Stored data entries:
+ + + +
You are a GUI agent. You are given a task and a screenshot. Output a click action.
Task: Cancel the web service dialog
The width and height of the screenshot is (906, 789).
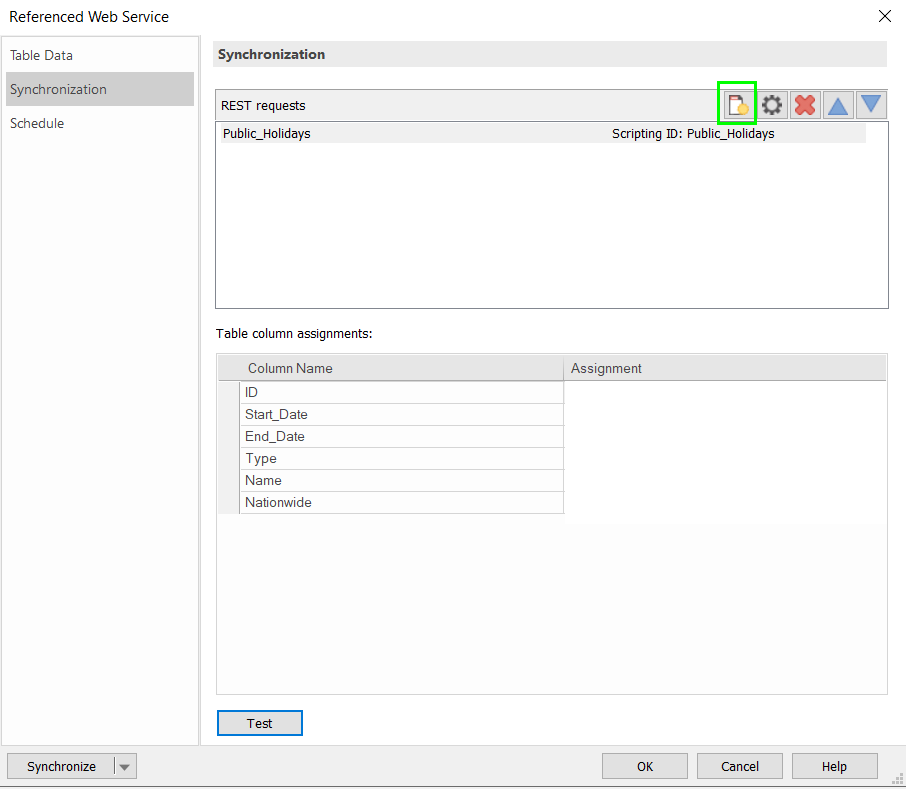[x=740, y=766]
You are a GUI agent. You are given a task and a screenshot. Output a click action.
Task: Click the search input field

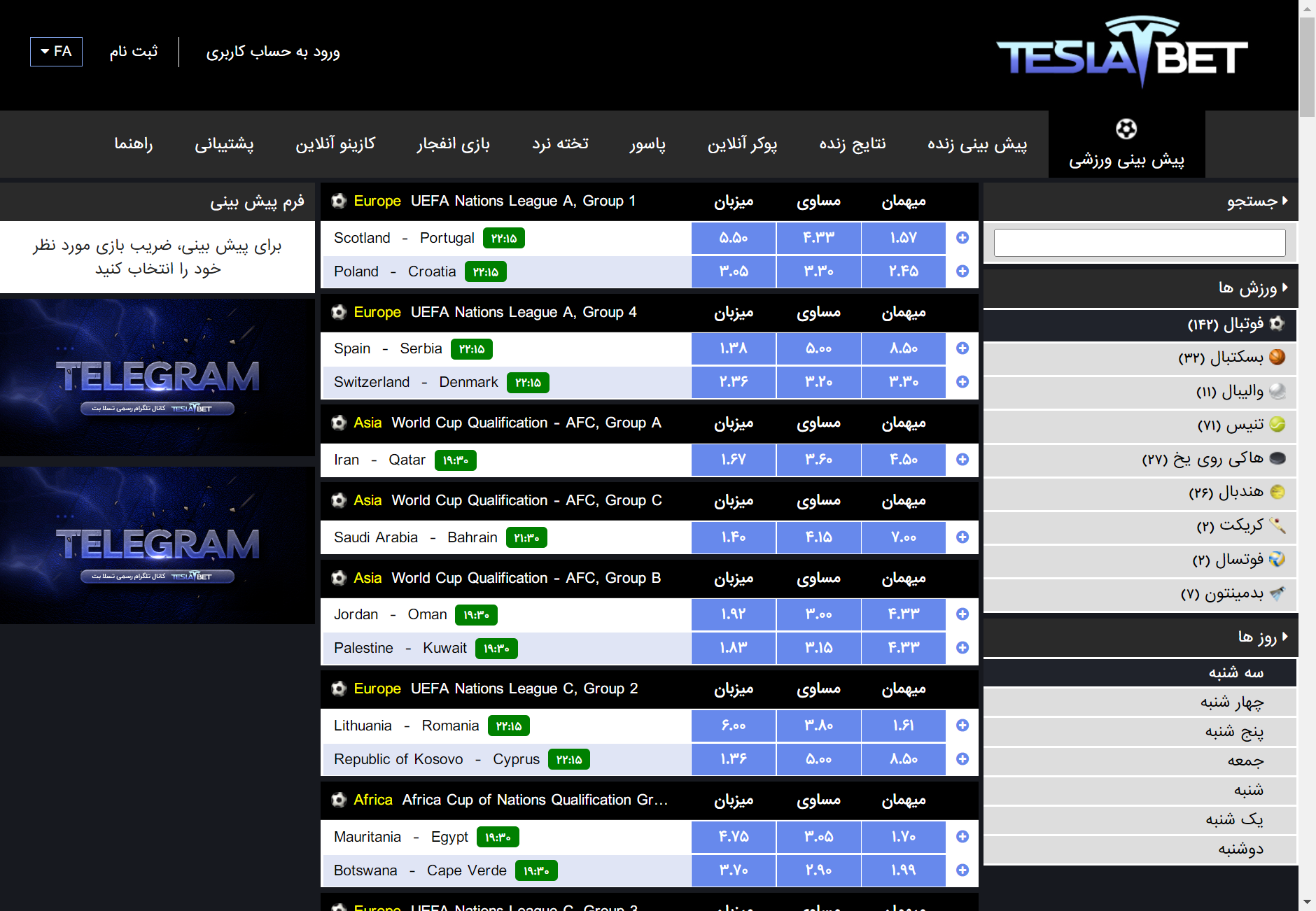coord(1140,243)
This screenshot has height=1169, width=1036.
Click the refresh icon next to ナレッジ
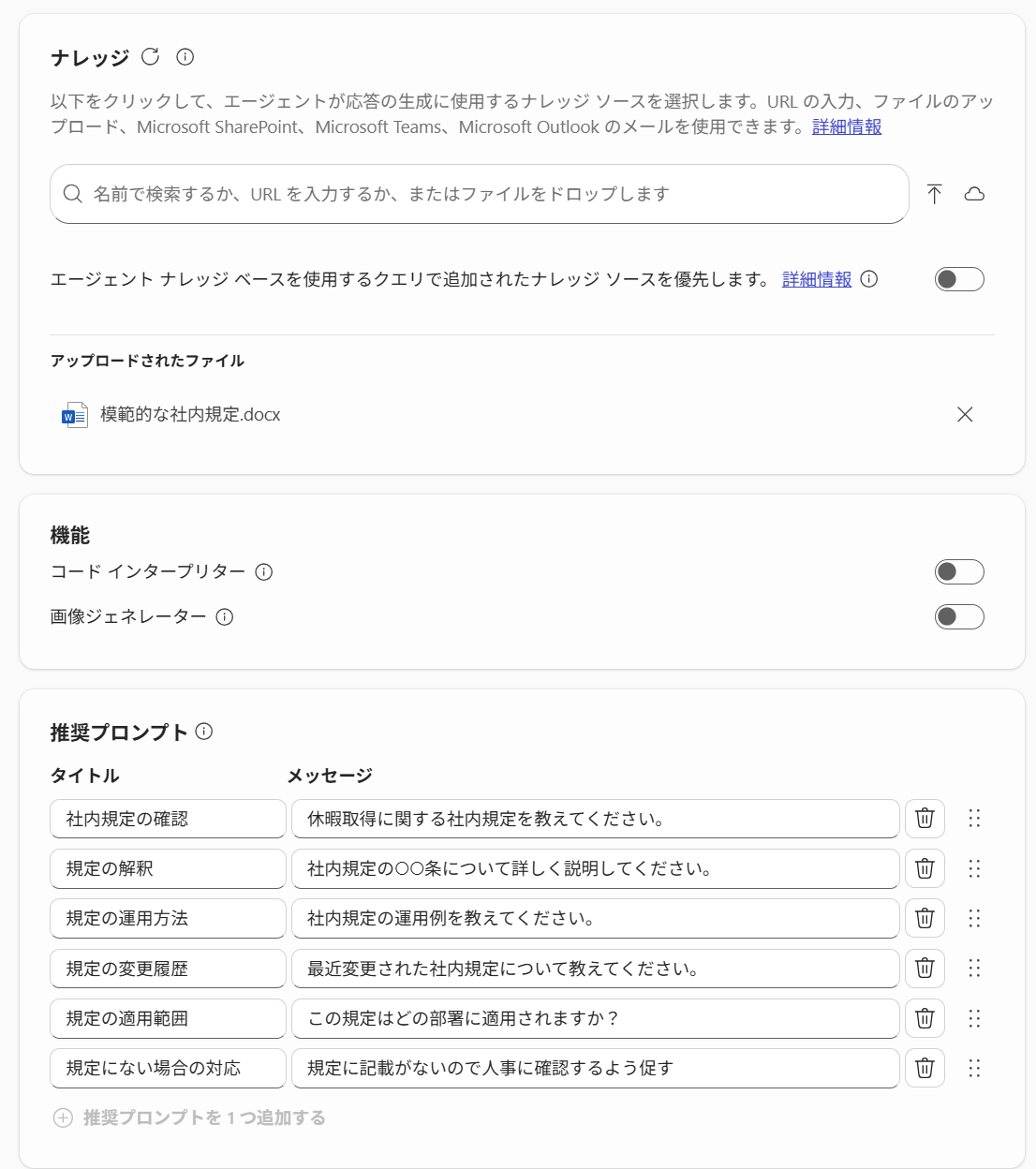pos(150,57)
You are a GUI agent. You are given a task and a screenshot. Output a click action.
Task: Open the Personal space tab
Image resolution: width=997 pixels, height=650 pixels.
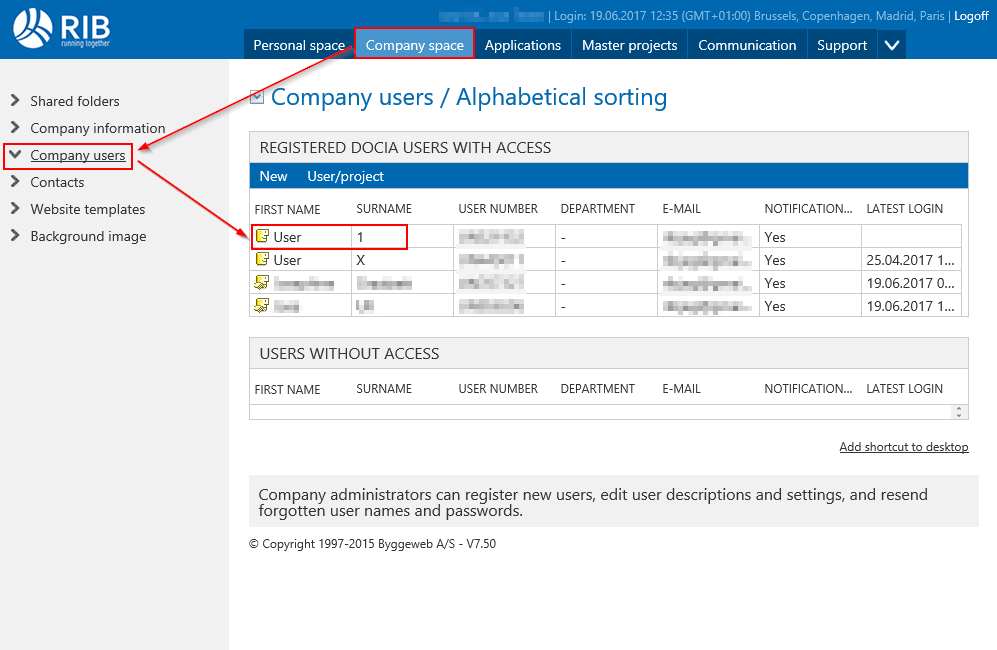298,45
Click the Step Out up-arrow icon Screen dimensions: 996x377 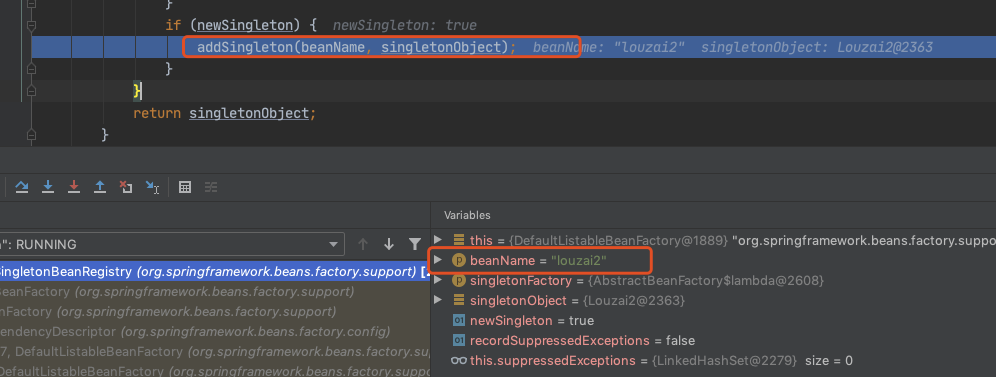click(x=100, y=187)
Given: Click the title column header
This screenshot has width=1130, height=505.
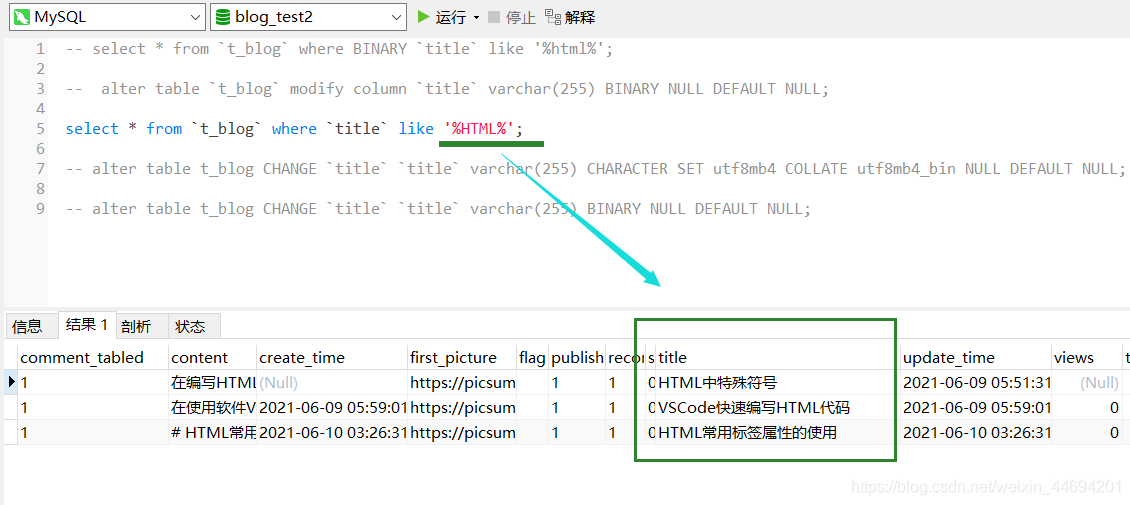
+ + + +
Search the data for the string "This" and copy every line where it appears.

This screenshot has height=1169, width=1036.
This screenshot has width=1130, height=505.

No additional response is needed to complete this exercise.